▸ **Prompt**:
Begin at the line containing "How do I perform: Close" and give again every line to the end of the records, exactly, without the pictures.

▸ **Information**:
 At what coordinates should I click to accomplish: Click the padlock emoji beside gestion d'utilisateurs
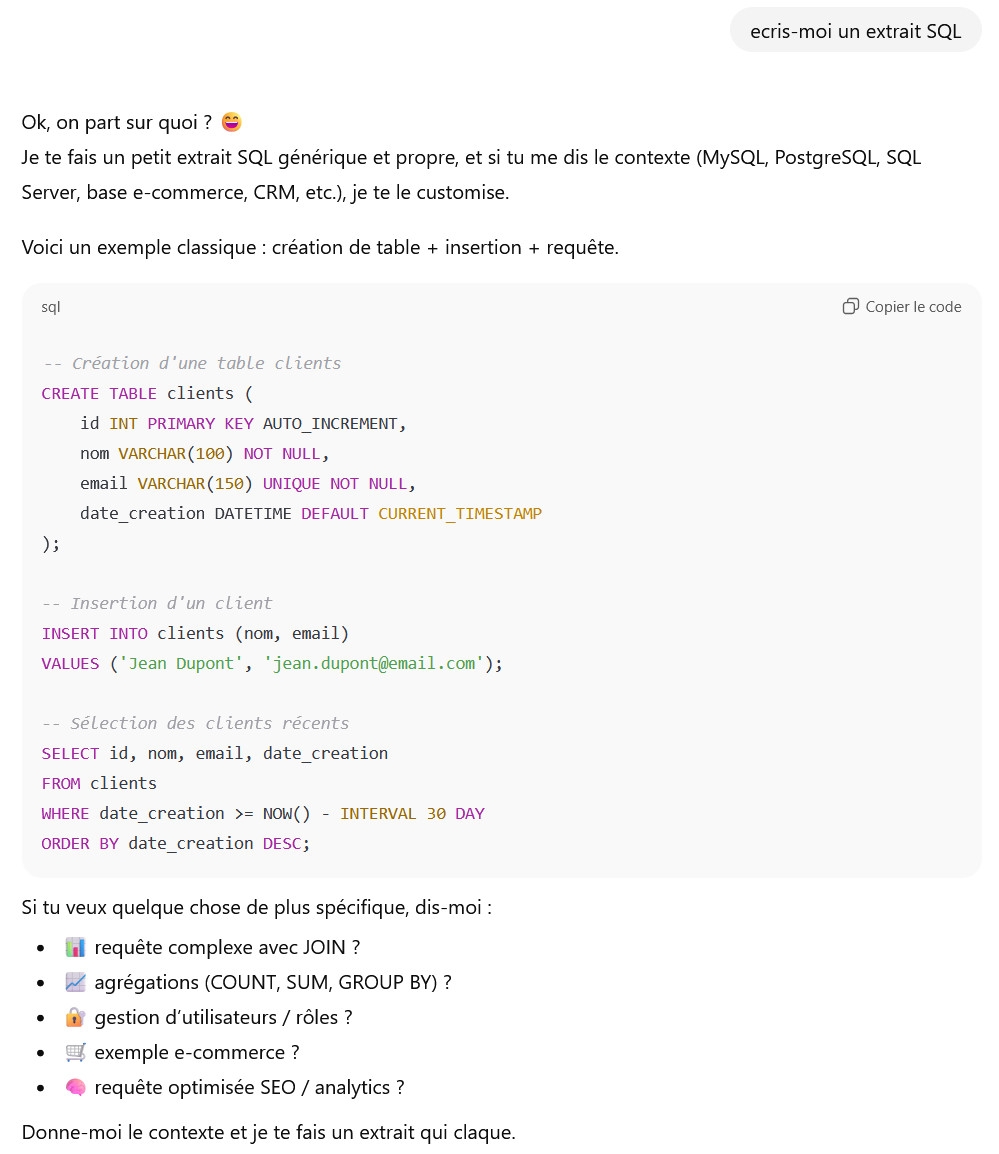tap(75, 1017)
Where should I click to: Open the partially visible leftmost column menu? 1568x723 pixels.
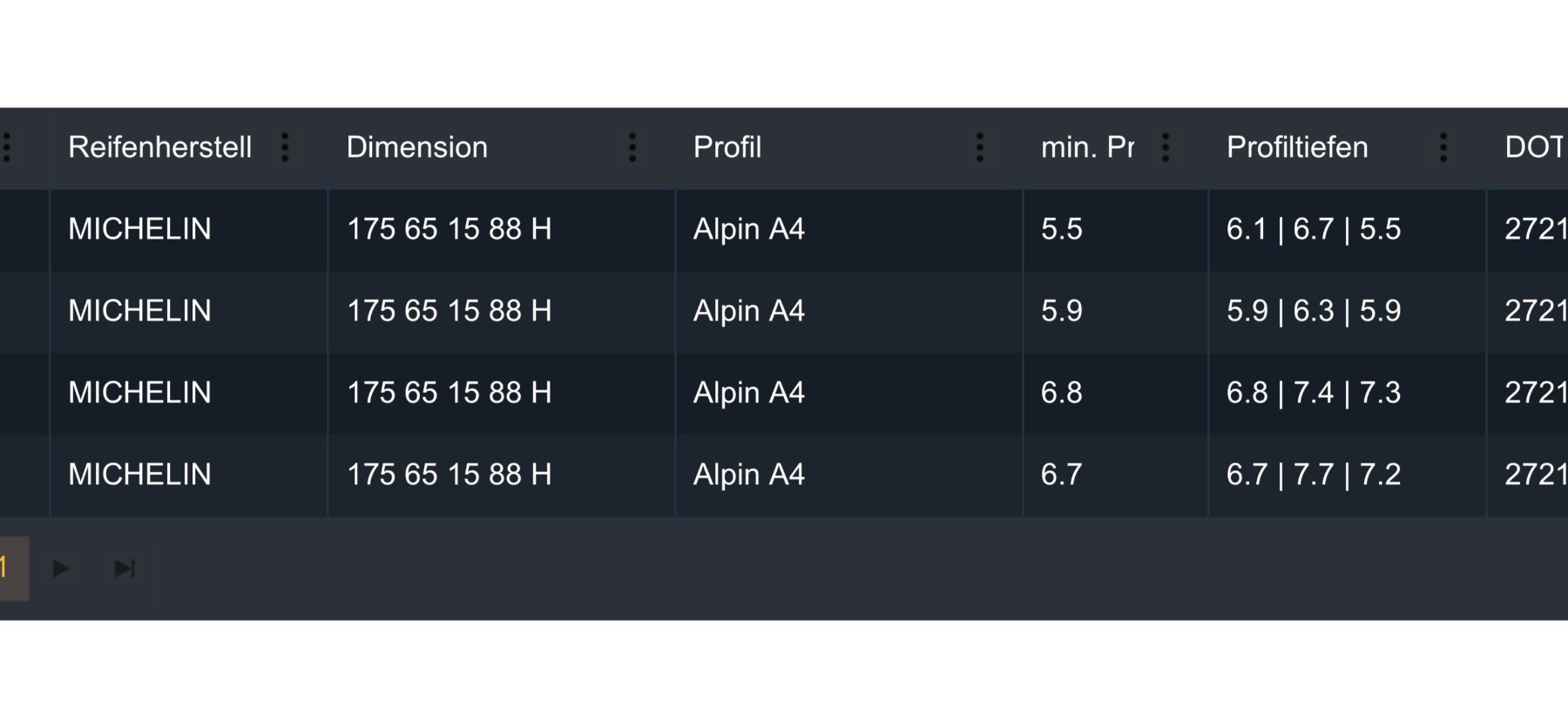coord(7,147)
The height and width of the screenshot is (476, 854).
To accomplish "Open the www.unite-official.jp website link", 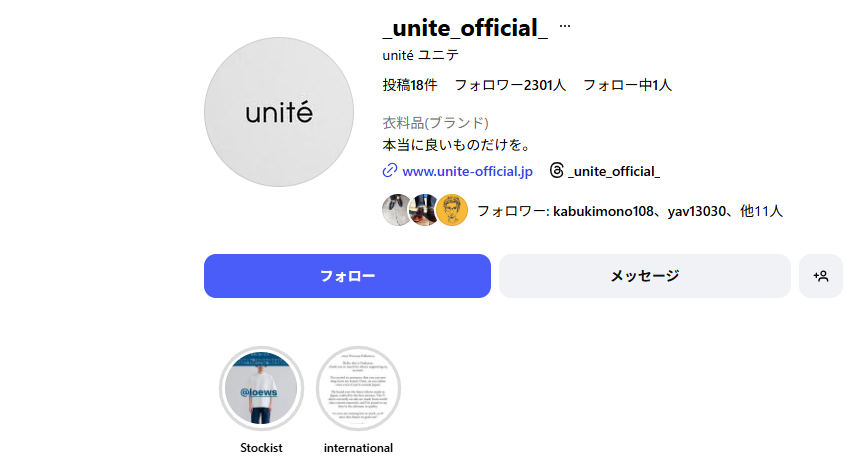I will [467, 171].
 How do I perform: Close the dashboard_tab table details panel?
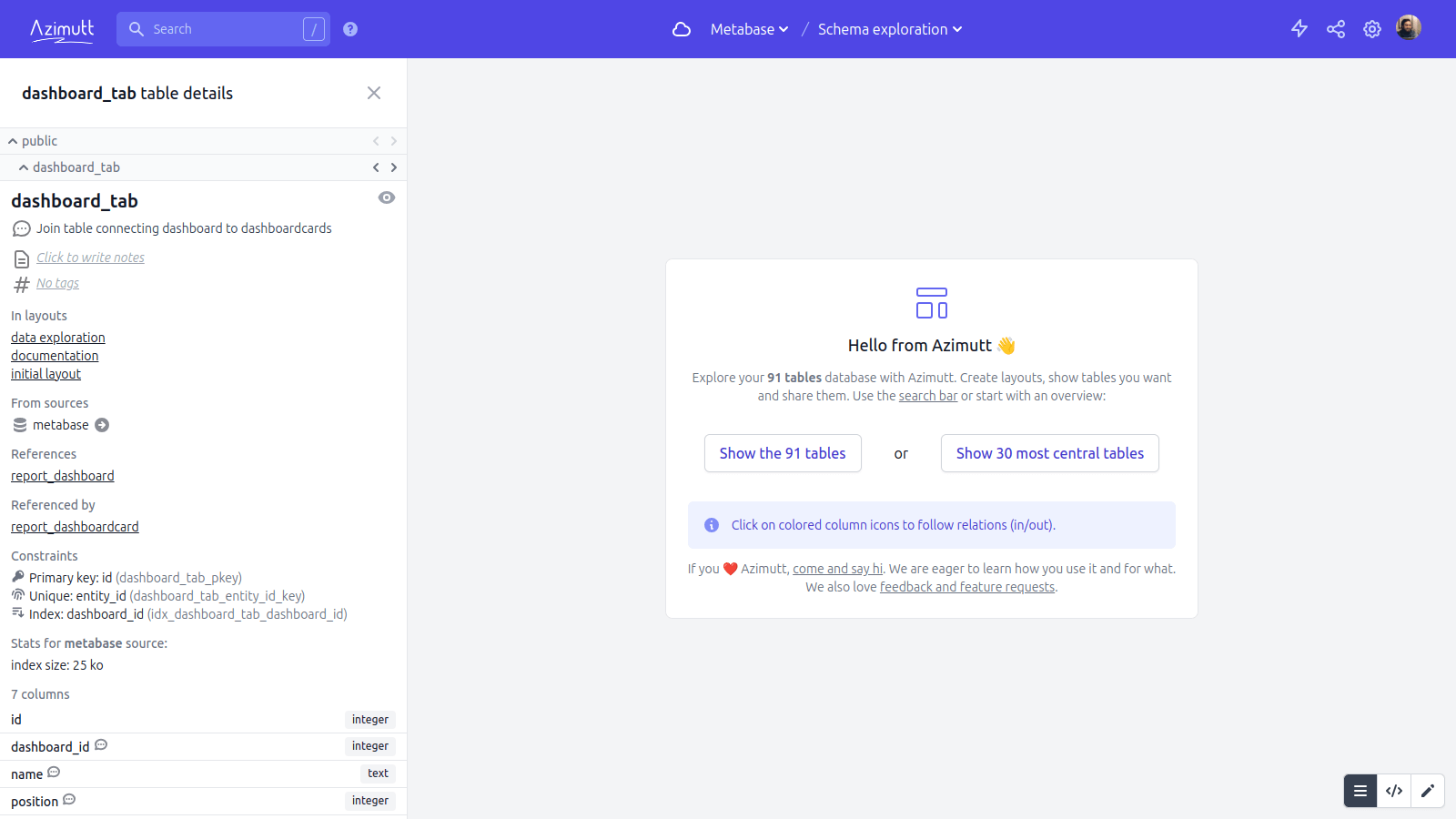pos(374,93)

▸ **Answer**:
 How do I perform: Close the dashboard_tab table details panel?
pos(374,93)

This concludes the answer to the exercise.